#### Reading text:
━━━━━━

A very warm, very sunny summer’s day.
I woke leisurely, 5.30am, toasted some corn bread (not having anymore of Sally’s Oatmeal loaf) and enjoyed my coffee (1/2decaf) while finishing the very lovely, inspiring “Life in France” by the Divine Julia, with a little hel[p from her friends.
I caught up on my apartment work while the duck slowly roasted.
At 11.00am I made my drink for the day, Old Raj 55% alcohol gin with a mountain of ice cubes of various sizes, a squeeze of lime, and a touch of tonic.
I sat alone with my duck, some of my stored duck-goose sauce, and slowly ate the leg and other boney pieces while I watched Deadwood. Love it.
I cleaned up, prepared two plates of duck for Monday night dinner for my roommate-cousin and one of her friends, and took a nap, 30 minutes.
I hoisted my backpack and walked an hour from my apartment to the Pru where I sipped a Cortado (1/2 caff) and worked on the blog.

━━━━━━

#### Data excerpt:
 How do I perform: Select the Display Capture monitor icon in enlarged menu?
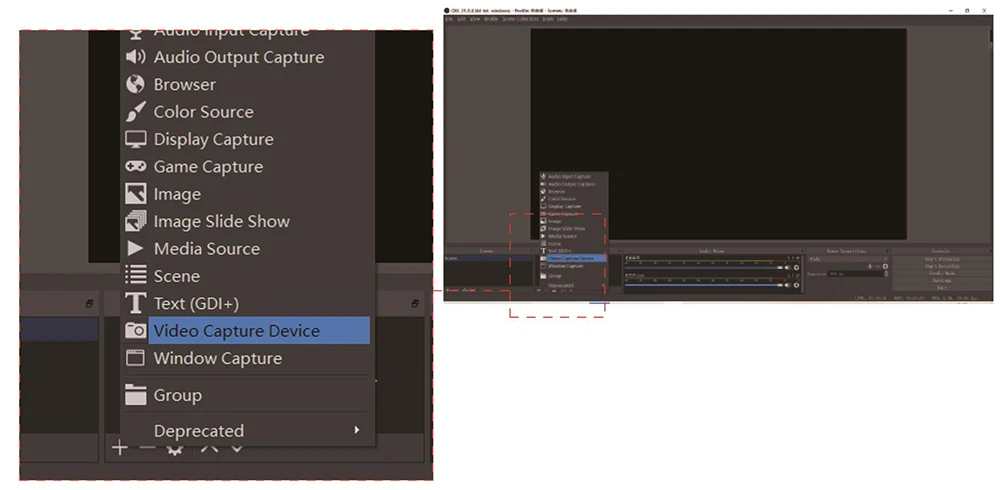[135, 140]
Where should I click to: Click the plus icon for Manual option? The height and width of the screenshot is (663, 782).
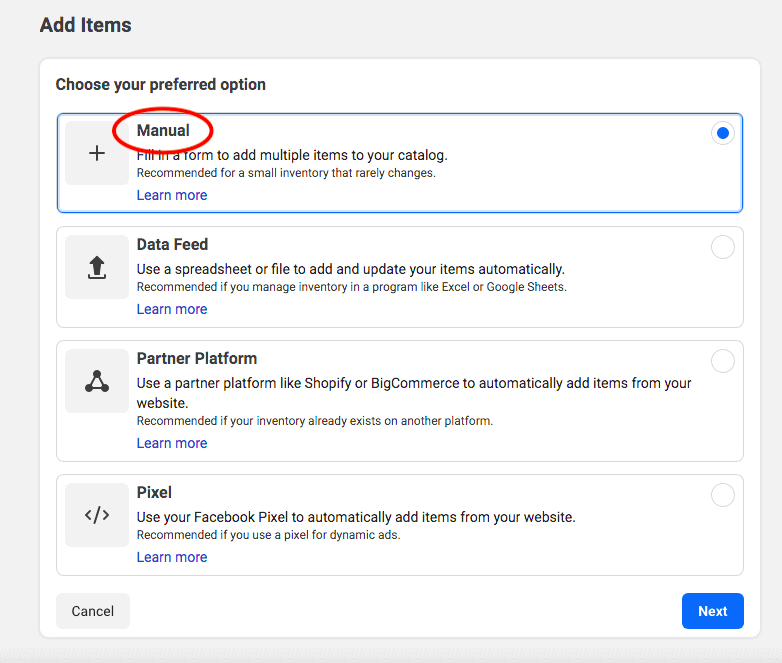tap(97, 153)
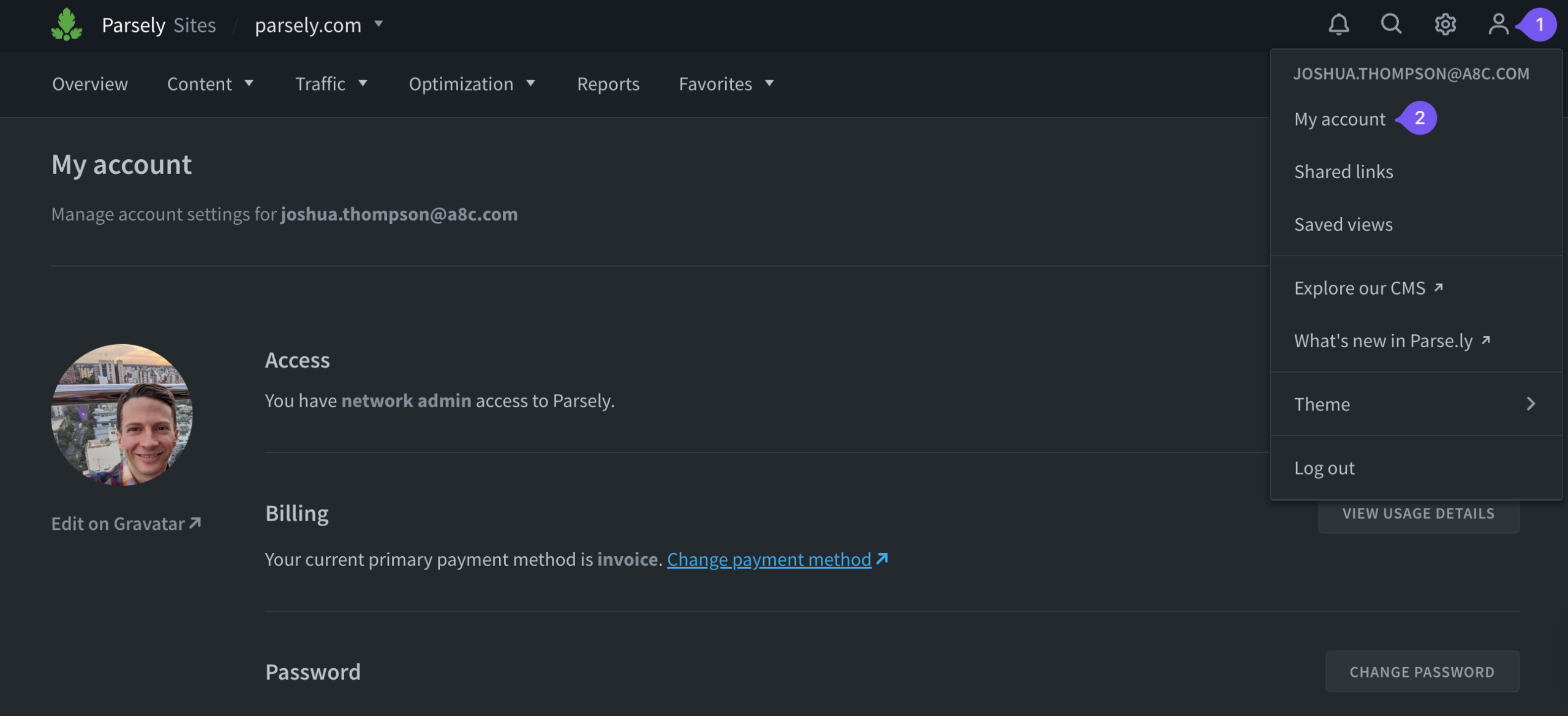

━━━━━━

#### Requirements:
List each ingredient the diary entry names for the drink prepared at 11.00am. The data play no role in this exercise.

#### Complete answer:
- Old Raj 55% alcohol gin
- A mountain of ice cubes of various sizes
- A squeeze of lime
- A touch of tonic